According to The National Institute for Occupational Safety and Health (NIOSH), occupational hearing loss is one of the most common work-related illnesses in the United States. Approximately 22 million U.S. workers are exposed to hazardous noise levels at work, and an additional 9 million are exposed to chemicals that can damage hearing or balance functions of the ear. An estimated $242 million is spent annually in the U.S. on worker’s compensation for hearing loss disability.
Occupational hearing loss can occur in many ways, but it’s often gradual and occurs over time. In fact, NIOSH reports the following: “Although a traumatic noise exposure may cause an immediate hearing loss in some cases, most occupational hearing losses occur so gradually that workers are unaware they are losing their hearing. The rate of hearing loss growth is greatest during the first 10 years of exposure. This means hearing loss prevention is especially important for new workers. However, with continued exposure, the hearing loss spreads into those frequencies most needed to understand speech.
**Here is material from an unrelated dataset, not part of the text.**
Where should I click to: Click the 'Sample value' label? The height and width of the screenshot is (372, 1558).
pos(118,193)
This means that preventing occupational hearing loss is also important for workers in their mid and late careers.”
NIOSH has established recommended exposure limits (RELs) to protect workers from the harmful effects of exposure to known hazardous substances, including those that cause hearing loss, and specifies a maximum allowable daily noise dose to protect their hearing.
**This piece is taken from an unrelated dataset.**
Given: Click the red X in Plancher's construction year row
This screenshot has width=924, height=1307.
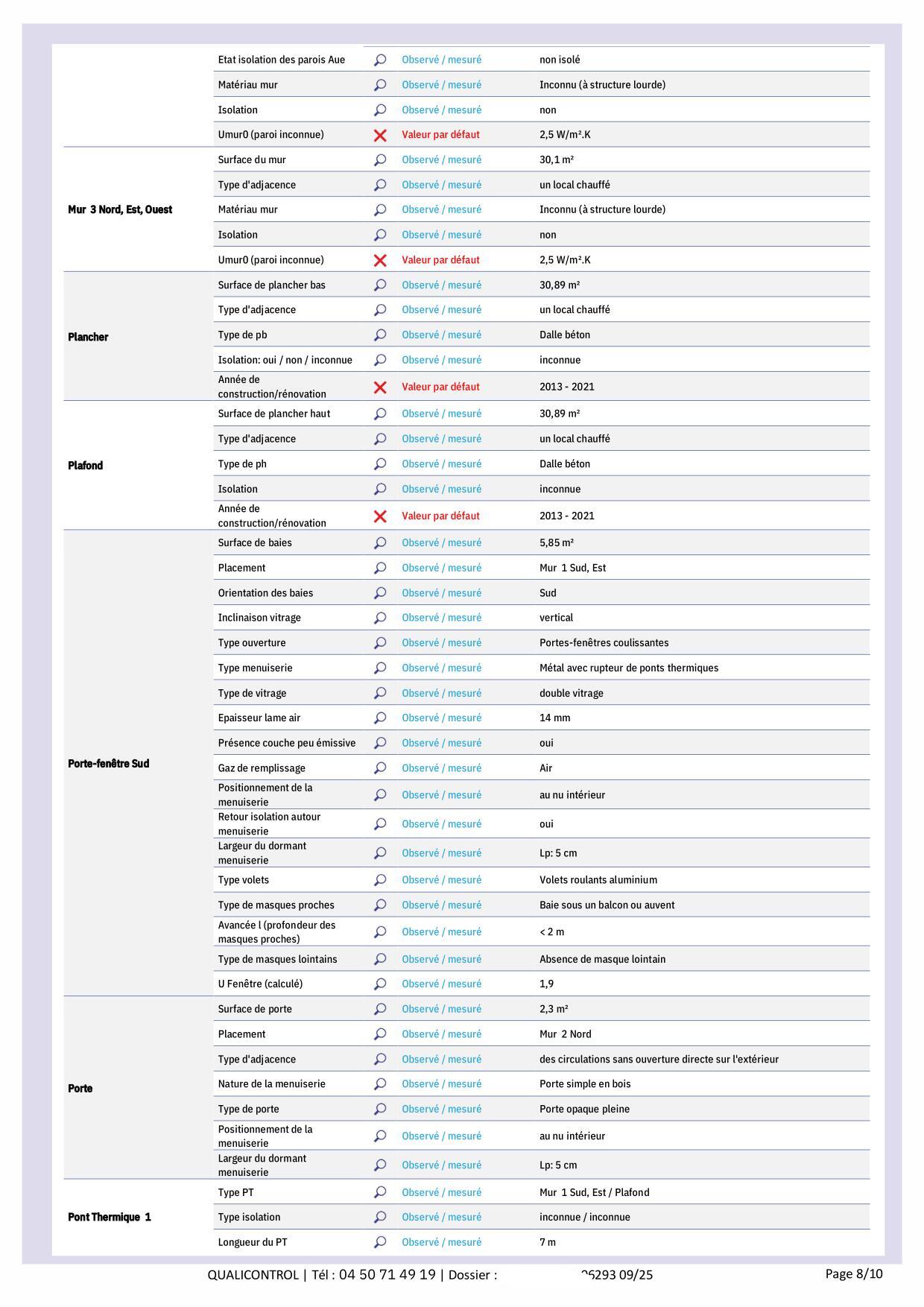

“Occupational hearing loss is a worldwide problem, in both developed and developing countries,” said Susan Ripple, CIH® and Chair of ABIH®. “Noise-induced hearing loss (NIHL) is entirely preventable and helping to protect workers’ hearing from this and chemicals that damage the ear are thousands of dedicated professionals known as Certified Industrial Hygienists. CIHs are uniquely qualified to monitor exposure and to educate workers to prevent occupational hearing loss. Their knowledge of noise and hearing loss prevention, health risk analysis and hazard communication, work environments and industrial processes, engineering controls and ventilation, air sampling and instrumentational analysis, chemical hazards and other core competencies inherent in the industrial hygiene profession are instrumental for protecting the hearing of workers.”